EXERCISE AIM. Quote each of the records below verbatim, and omit the pictures from your answer.

Items stored in the dataset.
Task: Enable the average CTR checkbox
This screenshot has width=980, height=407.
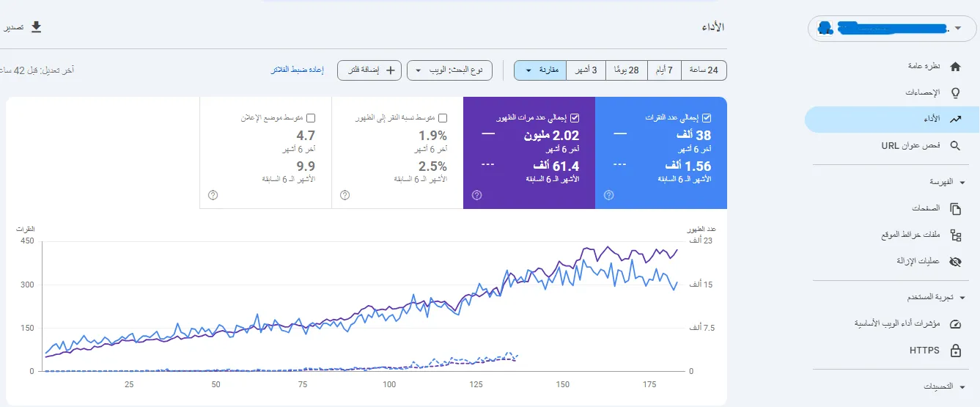Action: click(x=443, y=117)
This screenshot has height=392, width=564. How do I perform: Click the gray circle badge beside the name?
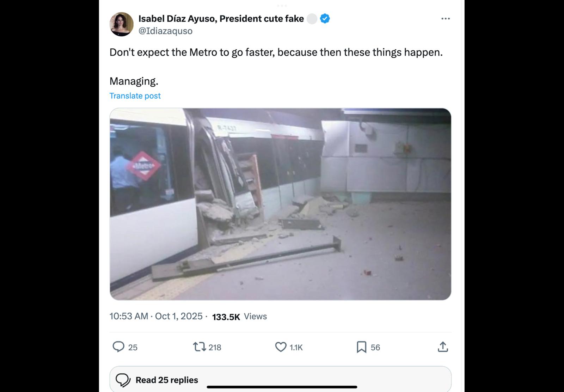(x=312, y=19)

PROBLEM SOLUTION.
Task: Enable the average CTR checkbox
This screenshot has width=980, height=407.
Action: click(x=443, y=117)
This screenshot has height=392, width=564. How do I perform: Click the gray circle badge beside the name?
(x=312, y=19)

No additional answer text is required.